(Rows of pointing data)
>> begin

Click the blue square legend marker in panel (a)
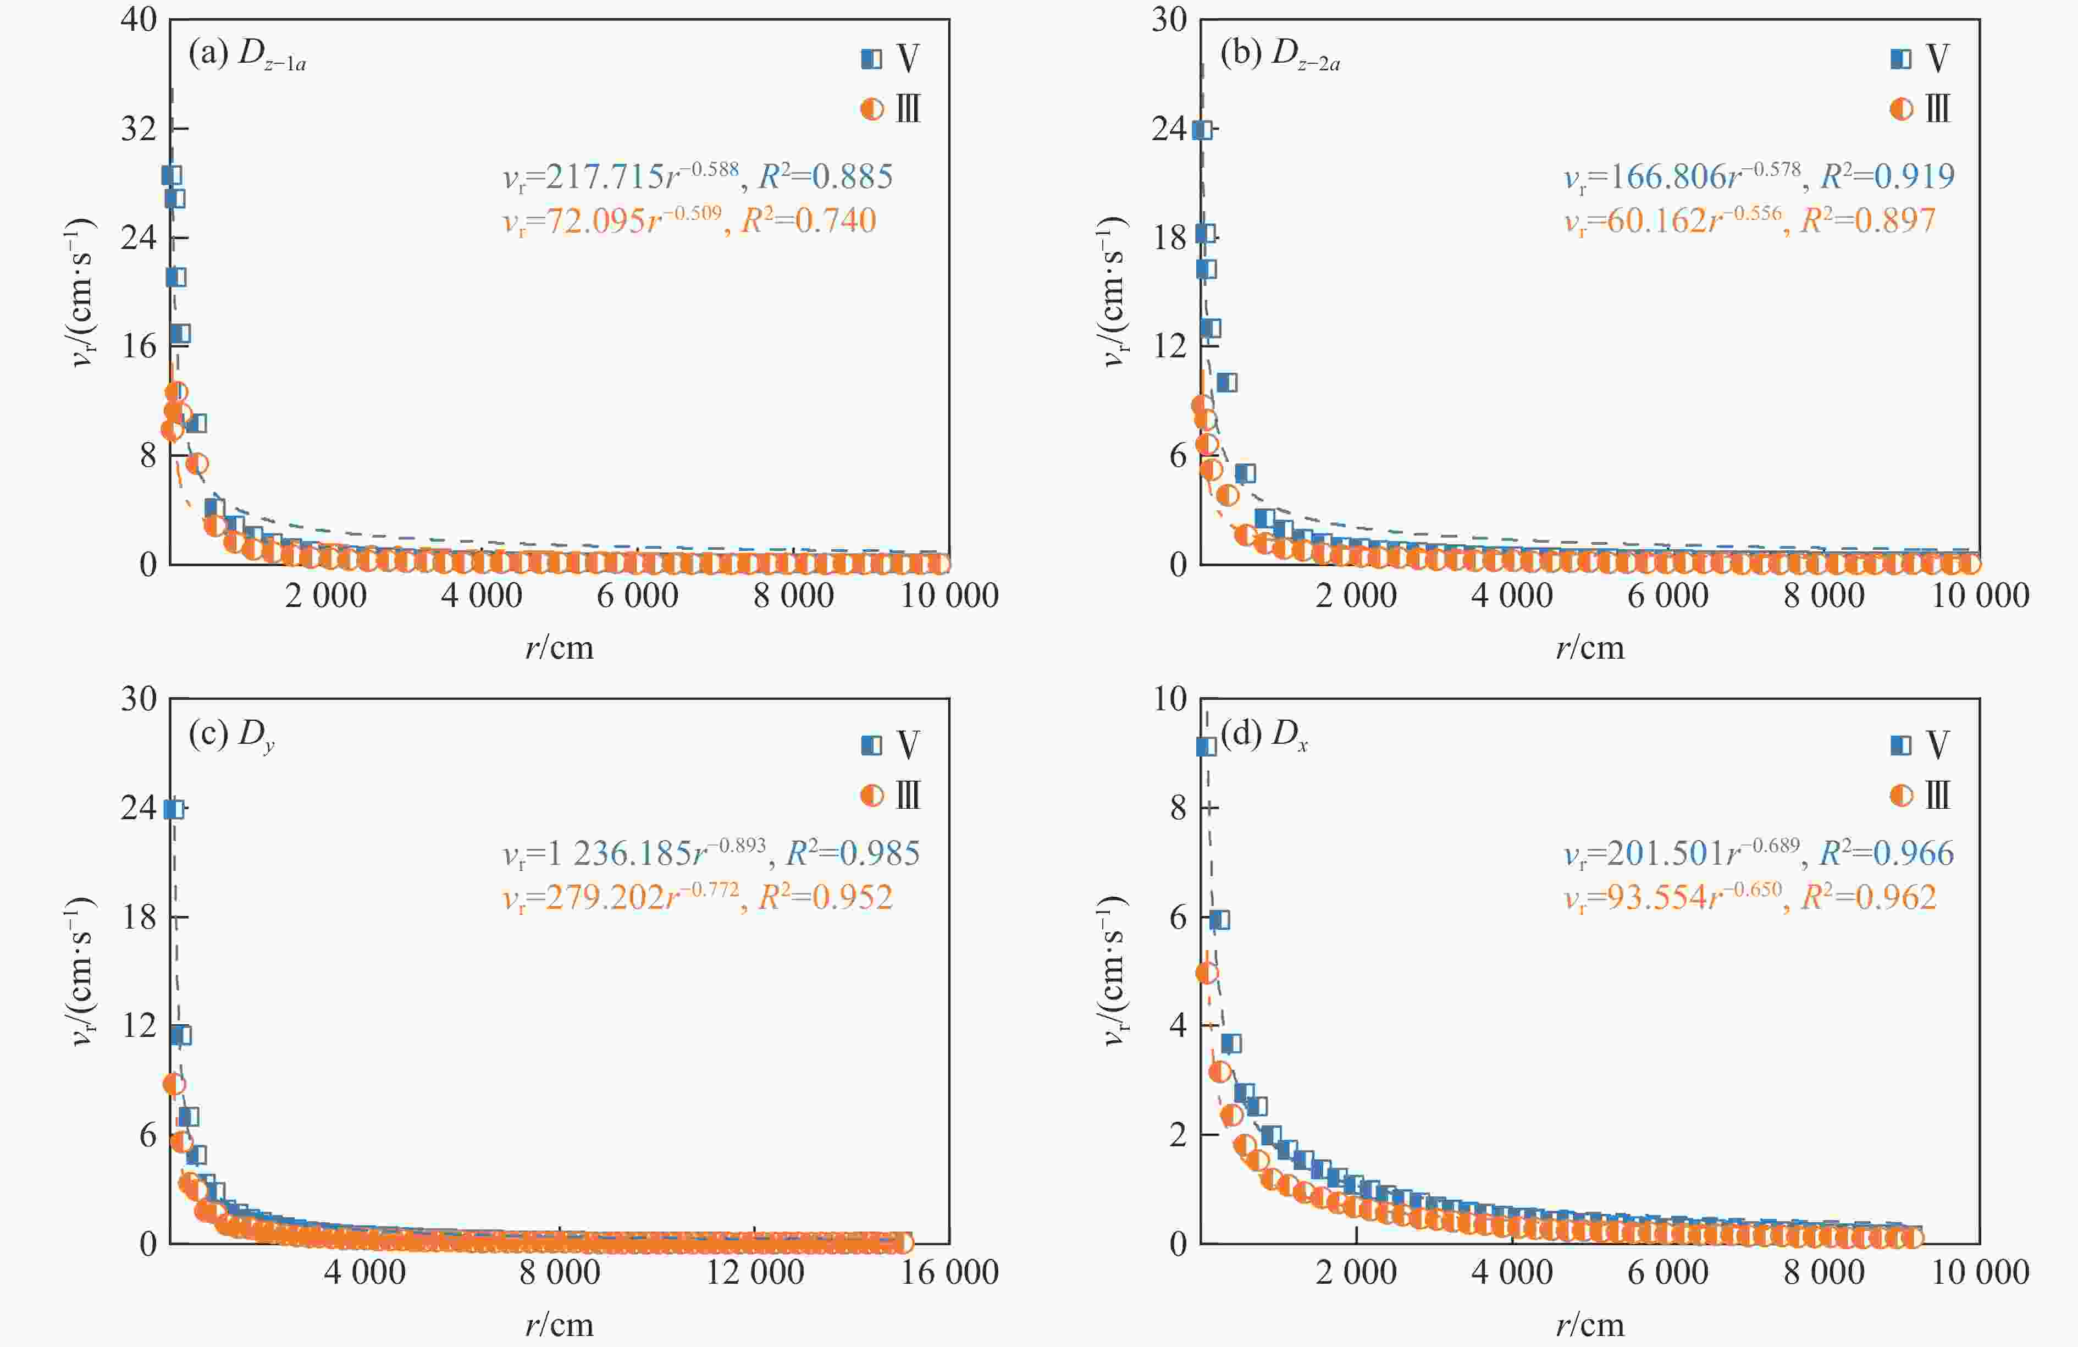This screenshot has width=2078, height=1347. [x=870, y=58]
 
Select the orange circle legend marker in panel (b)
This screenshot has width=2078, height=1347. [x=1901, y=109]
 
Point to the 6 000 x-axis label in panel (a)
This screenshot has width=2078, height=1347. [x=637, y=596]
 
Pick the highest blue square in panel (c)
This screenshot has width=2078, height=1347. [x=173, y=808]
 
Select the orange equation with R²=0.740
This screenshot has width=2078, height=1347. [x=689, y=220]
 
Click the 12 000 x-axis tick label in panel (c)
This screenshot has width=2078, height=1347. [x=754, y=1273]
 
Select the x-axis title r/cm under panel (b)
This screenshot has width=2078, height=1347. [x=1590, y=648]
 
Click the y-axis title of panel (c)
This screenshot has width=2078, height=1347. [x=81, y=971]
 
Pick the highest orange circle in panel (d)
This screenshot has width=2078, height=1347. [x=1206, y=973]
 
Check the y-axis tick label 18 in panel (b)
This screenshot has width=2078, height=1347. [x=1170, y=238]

>> end

* **WHAT YOU SHOULD DO**:
Copy out the lines from the one containing "Select the x-axis title r/cm under panel (b)" through the last line above, including both.

* **WRITTEN RESPONSE**:
Select the x-axis title r/cm under panel (b)
This screenshot has width=2078, height=1347. [x=1590, y=648]
 
Click the y-axis title of panel (c)
This screenshot has width=2078, height=1347. [x=81, y=971]
 
Pick the highest orange circle in panel (d)
This screenshot has width=2078, height=1347. [x=1206, y=973]
 
Check the y-axis tick label 18 in panel (b)
This screenshot has width=2078, height=1347. [x=1170, y=238]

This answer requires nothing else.